All along I had been amazed at the size of the linen in South American hotel rooms. Some bath towels were as long as I was. At the Washington Hotel we got out of the 5x6 foot bath towel area. The cotton manufacturers hereabouts must have lost control over the Legislature.
We hied ourselves to the shopping rendezvous, with Aura May in the lead. With true feminine instinct and bird dog accuracy she never faltered a step as we hotfooted it down to the "shopping district" of a strange town. She said, "They should be right along about here." And sure enough, there, three doors on down, they were—every one of them—the two doctors' wives buried under the two biggest tablecloths. . .
Trading slowed down. The ship's passengers went back to stow packages and get ready to night club. They were to come to the Washington and pick up A.M. Nothing was said about me. They never came. The Santa Margarita, faithful to the winds of commerce, sailed at midnight.

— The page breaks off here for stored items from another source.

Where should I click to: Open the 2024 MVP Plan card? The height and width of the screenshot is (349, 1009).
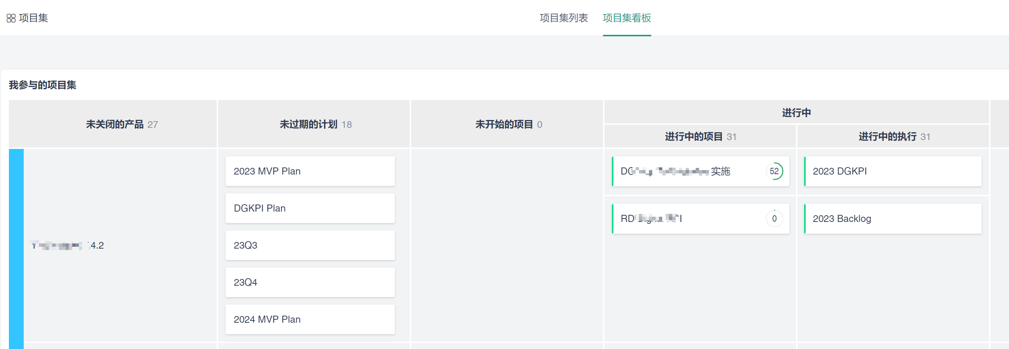tap(310, 319)
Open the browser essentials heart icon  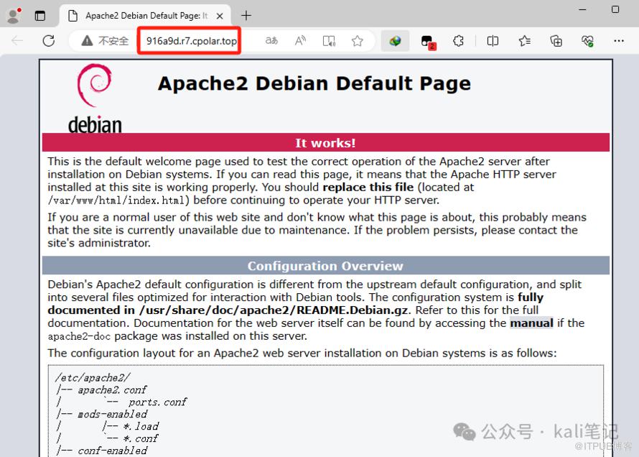587,41
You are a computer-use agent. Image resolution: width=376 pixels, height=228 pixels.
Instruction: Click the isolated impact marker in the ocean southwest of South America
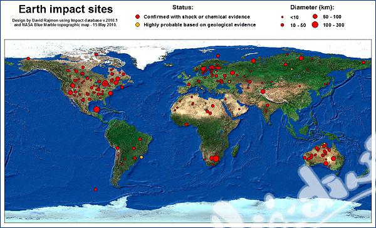(96, 189)
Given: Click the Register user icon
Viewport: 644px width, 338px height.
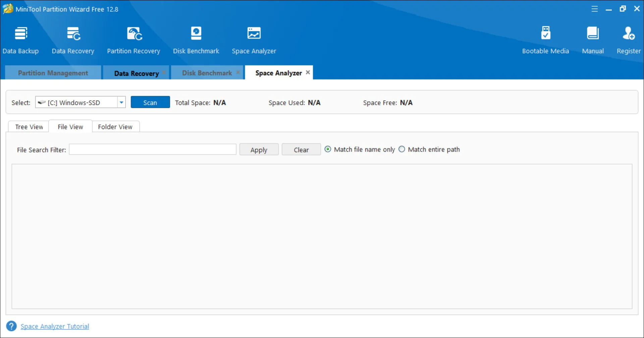Looking at the screenshot, I should tap(628, 34).
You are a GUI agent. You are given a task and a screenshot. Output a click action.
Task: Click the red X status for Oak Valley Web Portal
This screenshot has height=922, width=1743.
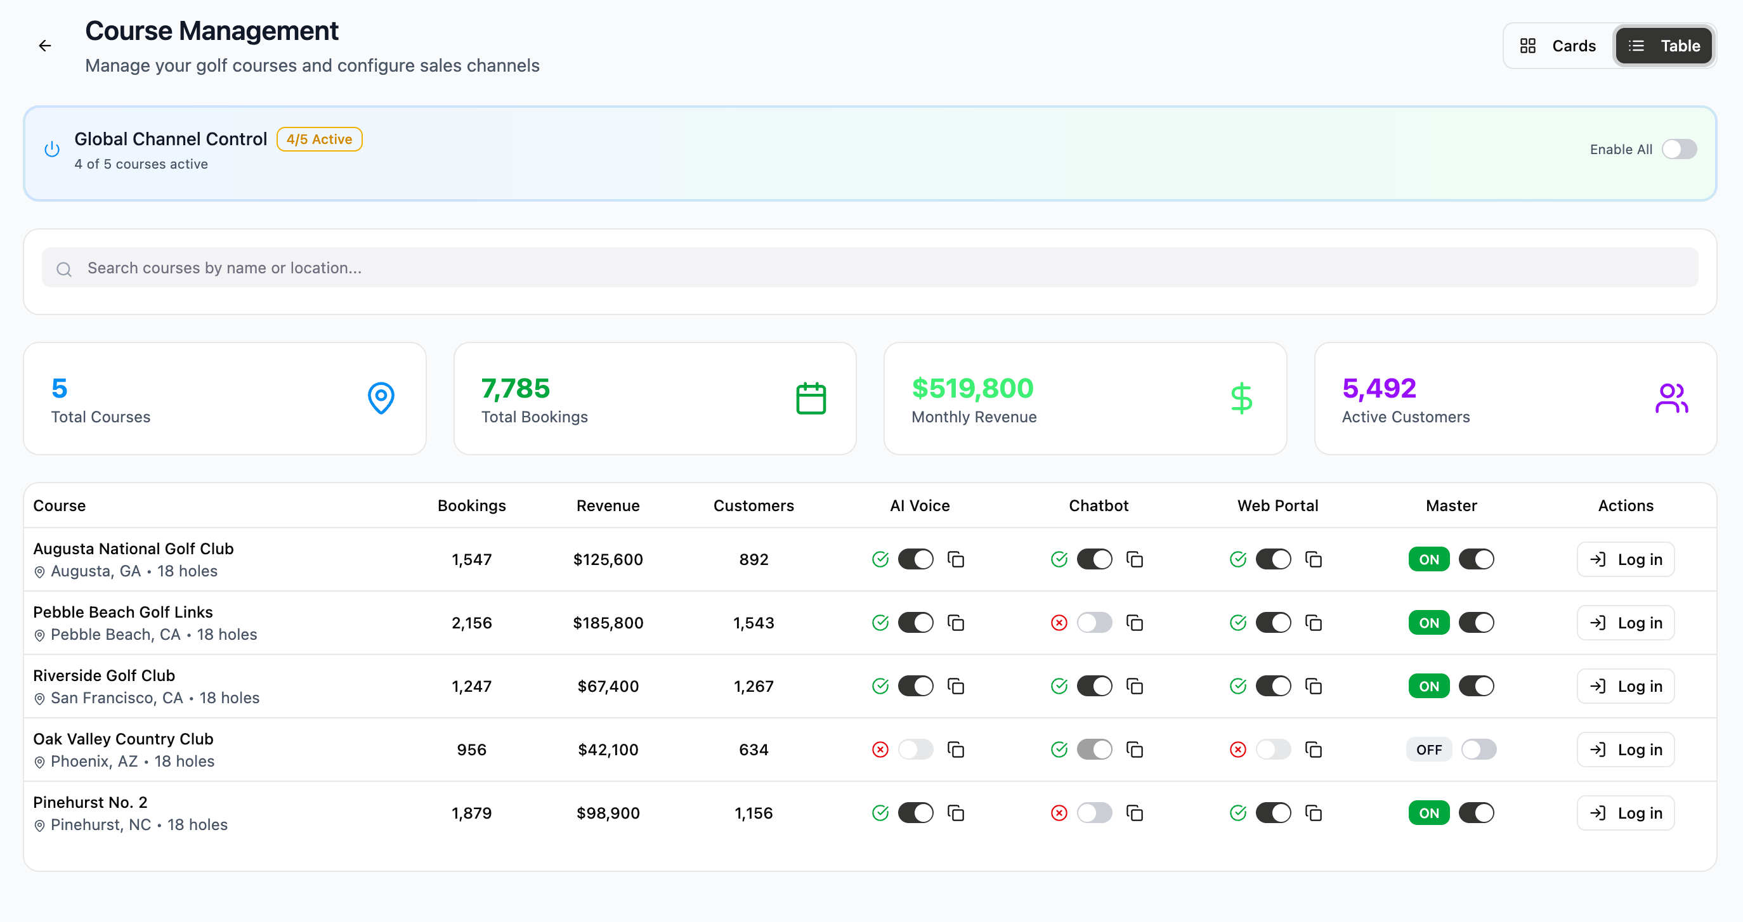coord(1238,750)

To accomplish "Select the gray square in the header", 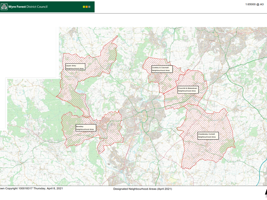I will pyautogui.click(x=89, y=7).
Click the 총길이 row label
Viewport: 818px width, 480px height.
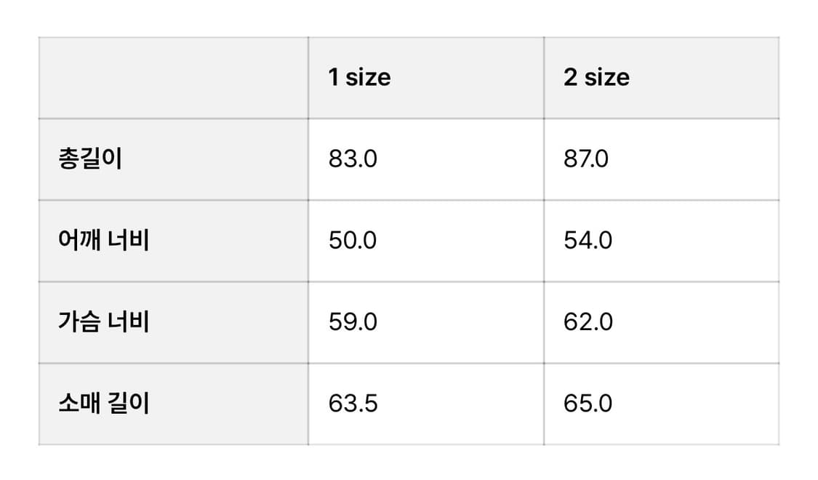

The night before we had been put to sleep by the gentle roll of the Pacific. That night we went to sleep with the Atlantic beating at the foundations of our hotel—almost.
TO THE PACIFIC BY RAIL
I knew the general manager of the Panama Railway. Met him through a college friend. . . The railroad people gave us passes. They would send the railroad "jitney" to our hotel to pick up the baggage and us to catch the 12 o'clock train for Balboa. They would have a van at Balboa to take us to the Tivoli hotel.
The train ride of 30 miles took about one and a quarter hours— diesel power. We came first class. The right-of-way was bound by wild banana, reed and semi-jungle. The road had a good many bridges, cuts, curves, considerable grade and evidently cost a good deal of money. No featherbedding, I was told, like our roads unfortunately have.
We stepped off the train at Balboa and into a car chauffeured by a cap with three letters on it; drove four or five blocks and when we got out at the Hotel Tivoli we were in Ancon. And right down there a block at the foot of the hill is Panama City—the relatively new Panama.
Where oh where have our two-letter corporation guardians gone? Those alleged evaders of the anti-trust laws, who have so faithfully shepherded us these thousands of miles through the mazes of Portuguese and Spanish gyrations and possible malefactions?
We registered and A.M. asked for mail. There was none.